(PROBLEM STATEMENT) Where a line below holds the string "green", copy that line.

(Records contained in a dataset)
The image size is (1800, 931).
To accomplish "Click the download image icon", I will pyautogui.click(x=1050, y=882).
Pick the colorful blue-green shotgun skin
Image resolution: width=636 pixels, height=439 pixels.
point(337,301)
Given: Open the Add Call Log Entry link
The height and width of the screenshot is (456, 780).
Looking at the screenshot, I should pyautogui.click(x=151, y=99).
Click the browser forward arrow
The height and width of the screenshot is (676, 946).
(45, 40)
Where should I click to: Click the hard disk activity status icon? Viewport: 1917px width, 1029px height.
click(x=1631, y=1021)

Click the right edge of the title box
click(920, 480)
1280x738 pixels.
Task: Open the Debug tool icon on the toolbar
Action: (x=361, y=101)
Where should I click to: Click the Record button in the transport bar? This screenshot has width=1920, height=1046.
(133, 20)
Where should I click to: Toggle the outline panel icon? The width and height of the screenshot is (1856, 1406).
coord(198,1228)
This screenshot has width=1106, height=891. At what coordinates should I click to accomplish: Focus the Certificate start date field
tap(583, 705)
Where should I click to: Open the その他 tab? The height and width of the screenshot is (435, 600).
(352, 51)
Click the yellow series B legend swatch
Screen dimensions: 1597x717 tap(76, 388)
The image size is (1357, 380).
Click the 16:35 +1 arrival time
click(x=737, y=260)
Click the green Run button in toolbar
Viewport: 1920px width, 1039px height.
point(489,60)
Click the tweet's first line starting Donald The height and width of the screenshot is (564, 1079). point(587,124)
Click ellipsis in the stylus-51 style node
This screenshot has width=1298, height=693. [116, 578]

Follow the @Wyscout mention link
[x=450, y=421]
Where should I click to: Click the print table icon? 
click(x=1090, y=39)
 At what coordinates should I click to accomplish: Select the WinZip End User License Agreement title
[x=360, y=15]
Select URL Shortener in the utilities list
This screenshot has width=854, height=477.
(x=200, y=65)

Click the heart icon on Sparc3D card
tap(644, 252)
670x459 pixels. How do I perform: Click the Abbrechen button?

(EXERCISE RESPONSE)
Pick the colorful blue-green shotgun skin
Click the green Run button in toolbar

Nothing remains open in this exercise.